Arde París?’, este es el título de una novela y de una película que relatan los días de la liberación de la capital francesa en el verano de 1944. La frase se atribuye a Hitler, ya que había dado la orden directa de destrucción de la ciudad si no era posible defenderla. ¿Voy a hablar de cine hoy? No, claro que no. ¿De Hitler? Tampoco. Lo que me gusta de la frase es lo magníficamente bien que refleja la preferencia por la autodestrucción, antes que el reconocimiento de la derrota, por parte de personajes ególatras y faltos completamente de sentimientos humanos, como era el caso del dictador nazi.

No es que quiera comparar a nadie con el infausto personaje, pero lo de la autodestrucción antes que la retirada les cabe a muchos. Y lo peor es que se denominan demócratas y que lo hacen porque sienten el mandato del pueblo. Su misión les hace inmolarse, y con ellos a todos los que tienen en rededor, antes que reconocer que sus tesis no son las que la mayoría quiere. En España, y en el mundo actual, está proliferando este tipo de personajes. Repito una vez más que no los comparo con Hitler, pero su fe ciega en sí mismos no deja de ser patética. Ejemplos tenemos varios y de múltiples colores.

En Cataluña, sin ir más lejos, el actual y ‘molt honorable president’ está alcanzando niveles impensables en alguien que se califica de intelectual. Ahora, alguien le ha susurrado al oído que la ‘vía eslovena’ es la adecuada. ¿Nadie le ha dicho dónde comenzó la guerra de los Balcanes que asoló la antigua Yugoslavia en los años noventa? Ya sé que la respuesta es que fueron los otros los que atacaron a la débil e indefensa Eslovenia y que la Europa central se apresuró, quizá sin meditarlo, a reconocer el nuevo país. Era 1991 y la guerra solo duró diez días, pero realmente lo que sucedió es que todo era bueno para la desmembración y desaparición de la URSS. Lo malo es que demasiados están repitiendo el argumento sin ser, creo, conscientes de qué están realmente apoyando.

En el otro punto de España nos han surgido nuevas voces, aunque su discurso sea de lo más rancio. La vuelta a la España imperial, reunida en lo político bajo un mando único, en lo social bajo una sola etnia milenaria y en lo moral bajo una única religión, es su argumentario. ¡Ay del que lo crea! Como algo adicional al cierre de los canales autonómicos de televisión les propongo que las emisiones se hagan en blanco y negro, ya que el conjunto estaría más acorde con su ideología.

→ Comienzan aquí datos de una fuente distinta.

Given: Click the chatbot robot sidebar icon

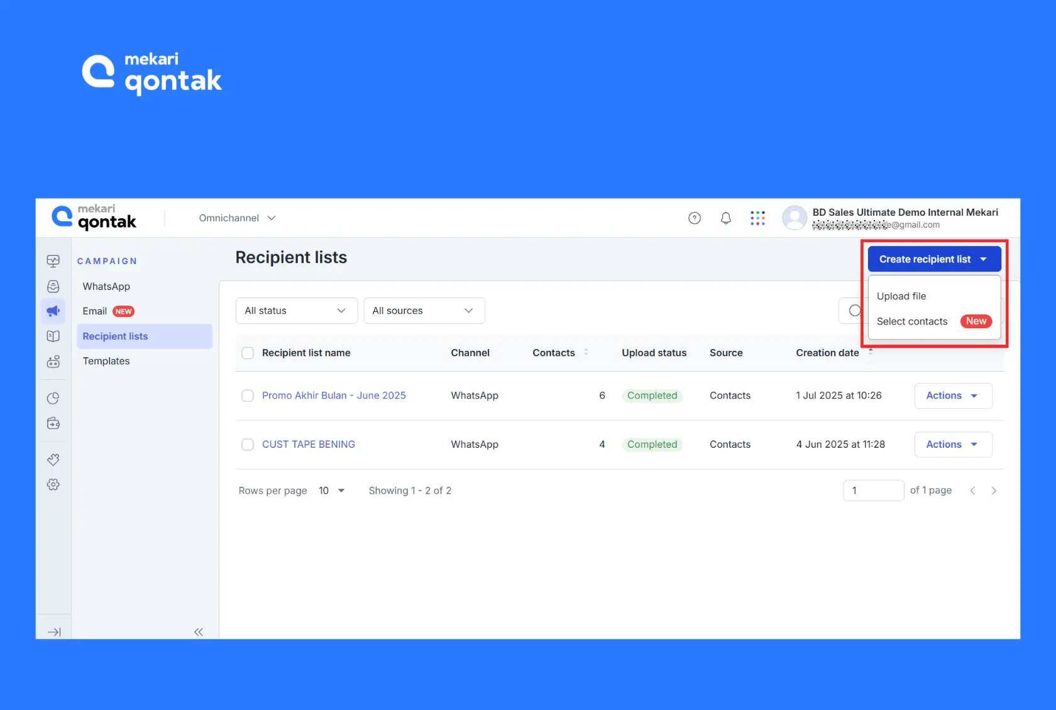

Sigamos con algunos iluminados más que prefieren que arda todo antes que reconocer que ni son tantos ni necesitamos de su visionaria guía. Gibraltar, a raíz del ‘brexit’ y no porque nadie se acordara de su existencia, ha vuelto a primera plana. El Peñón es la afrenta nacional que debe seguir demostrando que los españoles no nos arrodillamos jamás, pues hasta el fin de los tiempos reclamaremos su soberanía. Y el discurso parece haber cuajado en el Campo de Gibraltar, a tenor de los votos cosechados por la ultraderecha.

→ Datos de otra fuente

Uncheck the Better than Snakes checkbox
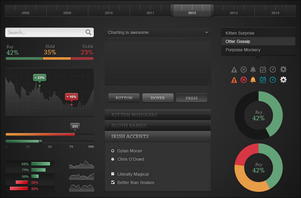301x198 pixels. click(x=113, y=182)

¿No es posible que los partidos digamos más convencionales lleguen a algún acuerdo satisfactorio para la mayoría de los españoles? Parece que no. Debe ser más rentable convencer a las gentes del sur de que el origen de todos sus males está en la desafección catalana a España y en el cupo vasco (que no en el navarro ni en el régimen especial de Canarias), que la corrupción y el clientelismo no tienen nada que ver con treinta y seis años de gobiernos ininterrumpidos sin alternancia, que el erario no es la caja de donde pagar a personas sin escrúpulos por servicios personales o políticos. Podríamos seguir así mucho rato, pero solo quiero añadir un concepto más para reflejar el peligrosísimo nivel de abuso de lo público que se ha alcanzado: la policía patriótica.

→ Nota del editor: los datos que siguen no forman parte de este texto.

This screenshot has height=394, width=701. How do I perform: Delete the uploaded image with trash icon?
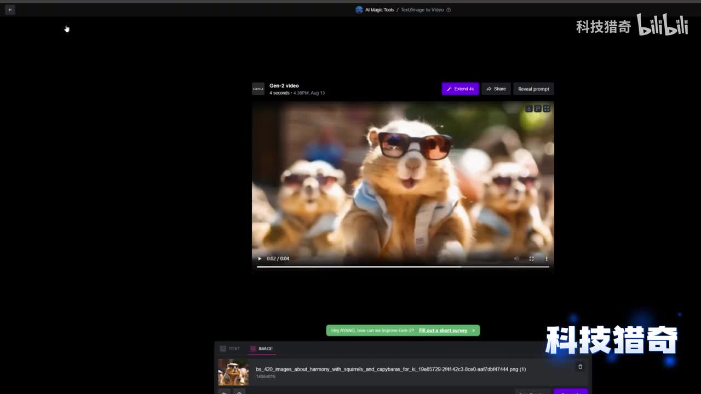click(580, 367)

Este próximo año tocan elecciones de todo tipo. Me gustaría que alguien que tuviera poder promoviera una ley para que los ciudadanos pudiéramos rechazar a los candidatos por no considerarlos idóneos. Las elecciones primarias dentro de los partidos son tan inútiles para este efecto como el propio sistema de listas cerradas. Tener que ir a votar con la nariz tapada es la mejor forma de que el hastío y la incredulidad sigan ganando terreno. De seguir así, voy a quitarle el color a mi televisión. Para ir acostumbrándome.